Dec 16, 2018 | Updated: 09:51 PM EST

The First Flight Of Orion-SLS Would Be Out Of Crews, NASA Announced

May 13, 2017 07:52 PM EDT


NASA has planned to launch their next generation heavy lift rocket named Orion-SLS on 2019. however, the first test flight Space Launch System (SLS) would be around the moon but the most important factor is, it will be fully unmanned.

Space has reported that in 2016, NASA first planned to launch the Orion-SLS in 2018 without any crew on the board. Earlier this year, Trump Administration has sent a transition team to approach NASA for an internal evaluation to check the possibility of sending a crew inside the Orion capsule inside SLS.

Acting administrator of NASA, Robert Lightfoot said at a news conference,“ based on the results of this internal evaluation, a crewed flight would be technically feasible, but the agency will proceed with its initial plan to make the rocket's first flight uncrewed”. He also explained that first Orion-SLS mission should have unmanned for the safety purpose, in case if there is any faulty then it doesn't kill any life.
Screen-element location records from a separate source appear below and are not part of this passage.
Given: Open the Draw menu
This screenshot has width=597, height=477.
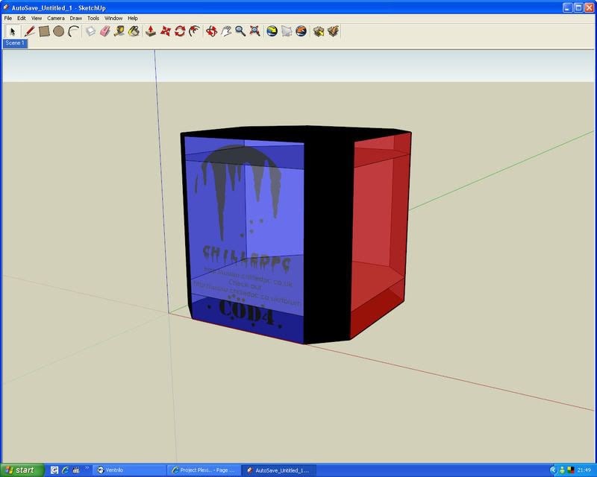Looking at the screenshot, I should tap(75, 18).
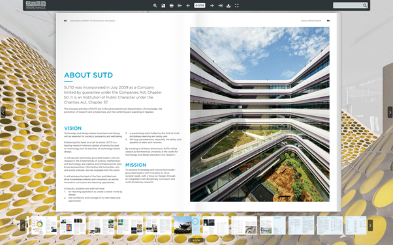Screen dimensions: 393x245
Task: Toggle the thumbnails grid view icon
Action: coord(163,5)
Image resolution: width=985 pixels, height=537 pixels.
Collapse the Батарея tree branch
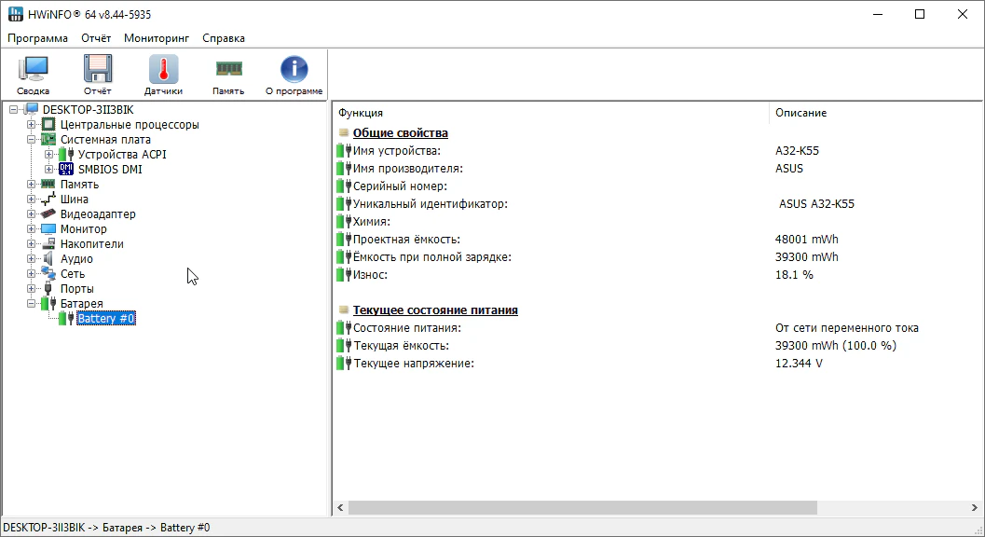pyautogui.click(x=32, y=304)
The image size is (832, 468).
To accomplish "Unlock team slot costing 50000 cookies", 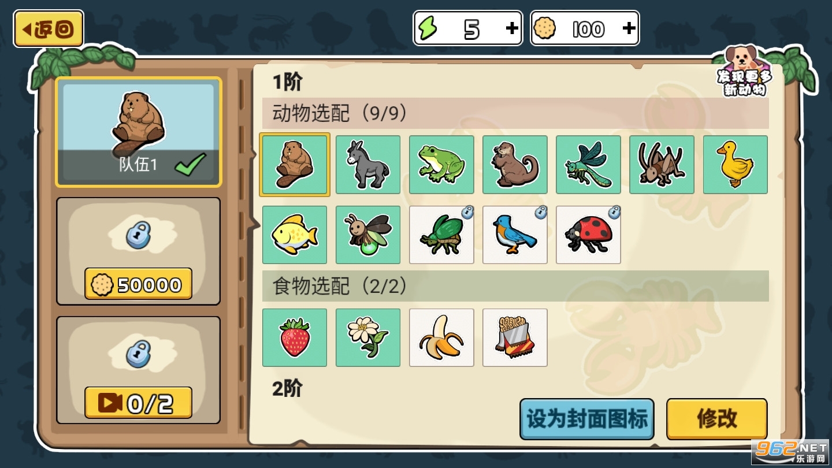I will 138,284.
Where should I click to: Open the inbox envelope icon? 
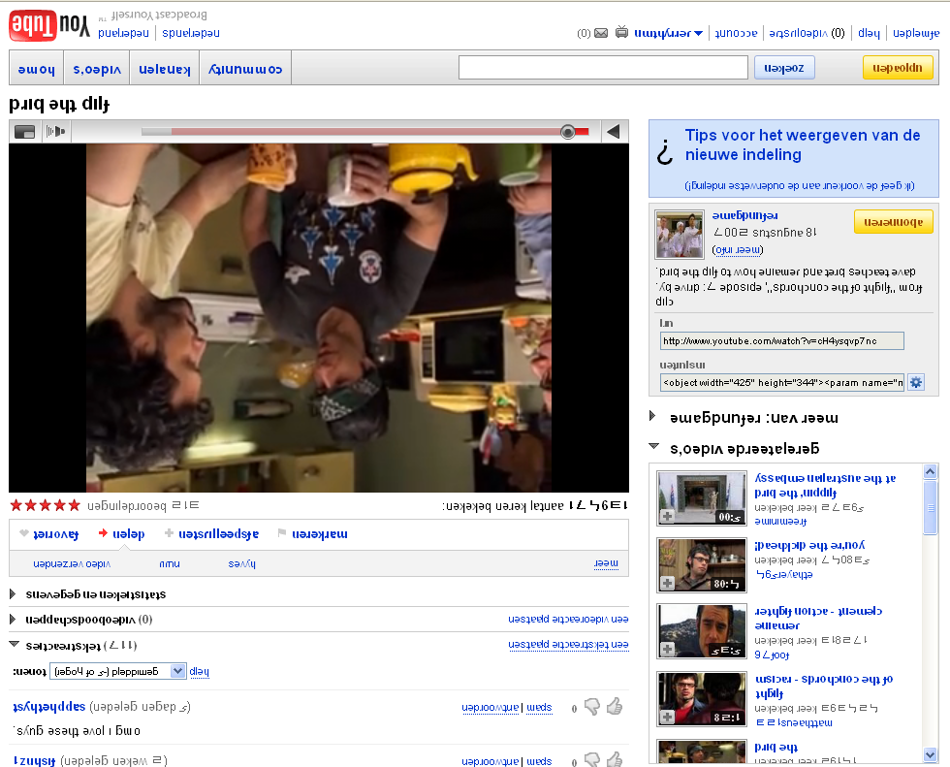tap(601, 33)
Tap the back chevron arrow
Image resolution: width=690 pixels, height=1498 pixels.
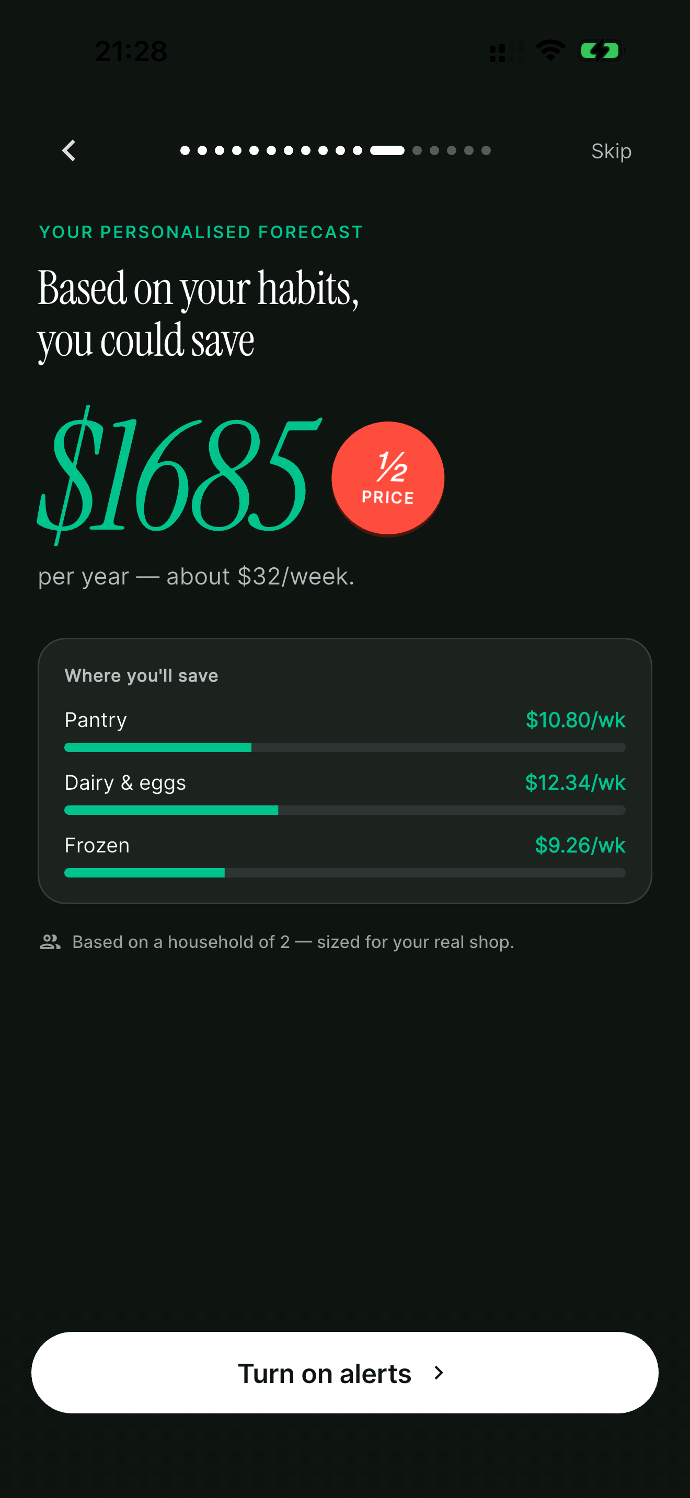click(69, 151)
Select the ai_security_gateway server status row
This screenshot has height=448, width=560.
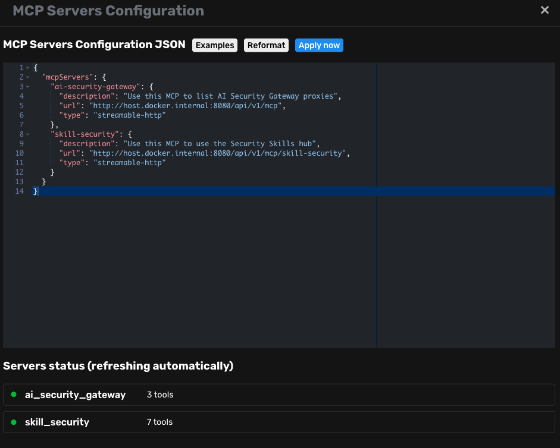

According to Pulse Headline, the first Orion-SLS mission flight will be known as Exploration Mission 1(EM-1) and it would take almost three weeks to complete the trip. NASA also announced that the next mission(EM-2) will be scheduled on 2021 and it would be a crewed flight.

Now, Lightfoot and NASA officials are concentrating about the schedule of EM-1 as it is already delayed. NASA’s Michoud Assembly Facility in New Orleans was seriously damaged by the tornado where Orion-SLS was planned to be assembled with the jet propulsion system and the Orion capsule.

After lots of discussion NASA team and White House have decided to launch the Orion-SLS in2019. However, the exact date of launch is still unknown. Associate administrator for human exploration and operations for NASA, Bill Gerstenmaier said that delay of WM-1 Will also affect the launch date of Em-2. He also added, there should be at least 33-month gap between the launch of EM-1 and EM-2.